-- Problem details --
Only the lines from the one containing "You are a GUI" through the one containing "The height and width of the screenshot is (172, 354)." should be printed, exactly as they appear below, with both ends included.
== Exercise data
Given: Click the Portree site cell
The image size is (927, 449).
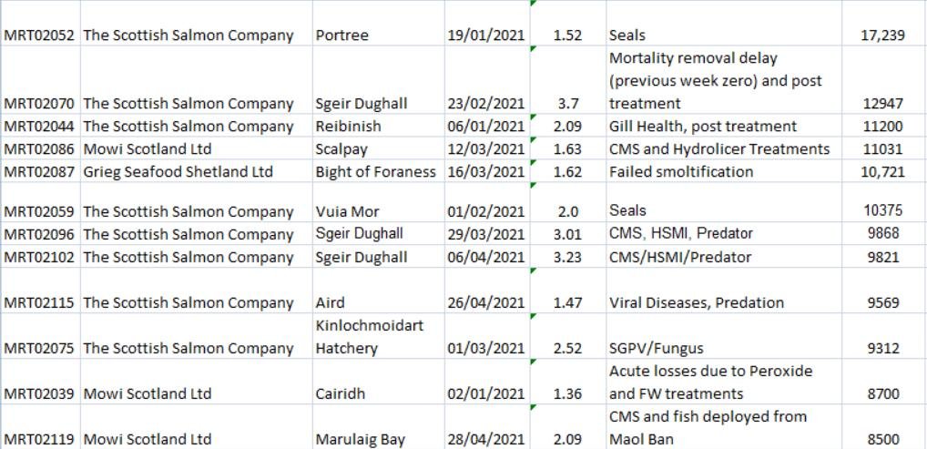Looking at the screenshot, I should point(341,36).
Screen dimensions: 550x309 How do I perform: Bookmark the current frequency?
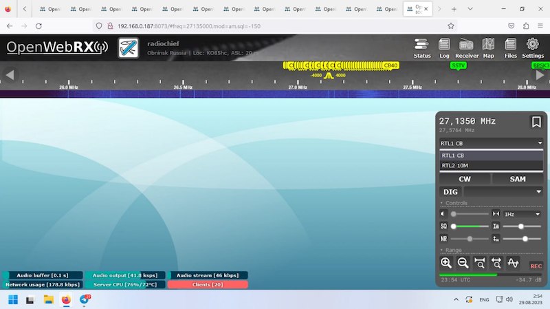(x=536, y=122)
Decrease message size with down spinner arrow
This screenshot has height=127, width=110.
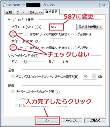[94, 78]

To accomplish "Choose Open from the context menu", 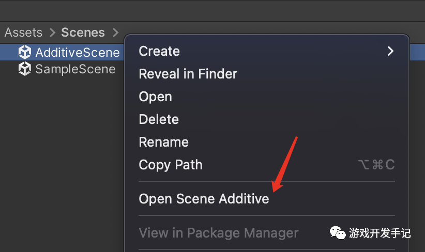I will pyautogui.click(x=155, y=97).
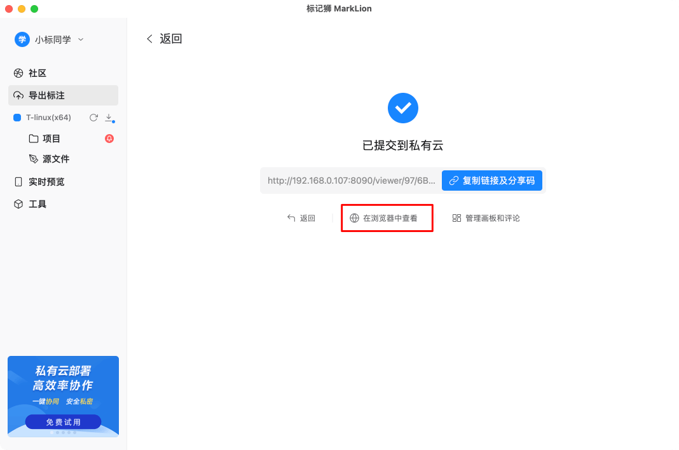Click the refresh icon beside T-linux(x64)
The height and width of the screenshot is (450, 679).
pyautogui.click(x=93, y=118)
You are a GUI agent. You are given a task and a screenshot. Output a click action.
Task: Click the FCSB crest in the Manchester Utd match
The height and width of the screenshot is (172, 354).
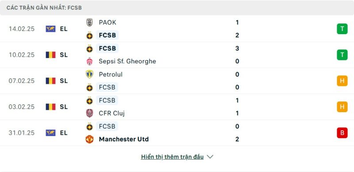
====
== Exercise data
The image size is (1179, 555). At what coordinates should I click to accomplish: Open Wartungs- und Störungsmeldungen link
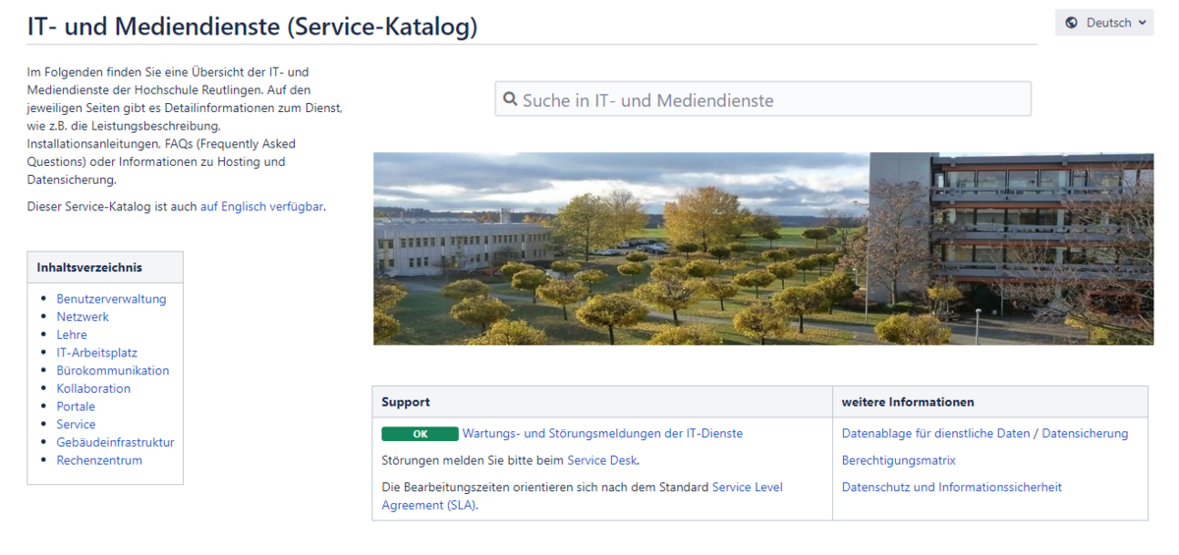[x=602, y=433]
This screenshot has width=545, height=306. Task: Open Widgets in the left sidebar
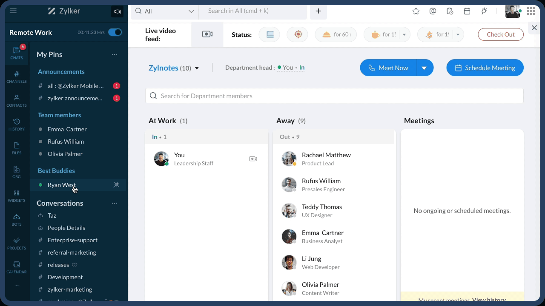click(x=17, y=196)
====
-- Task answer --
You are a GUI agent. You are given a task and a screenshot. Output a click action.
Task: Click the FCSB crest in the Manchester Utd match
The height and width of the screenshot is (172, 354).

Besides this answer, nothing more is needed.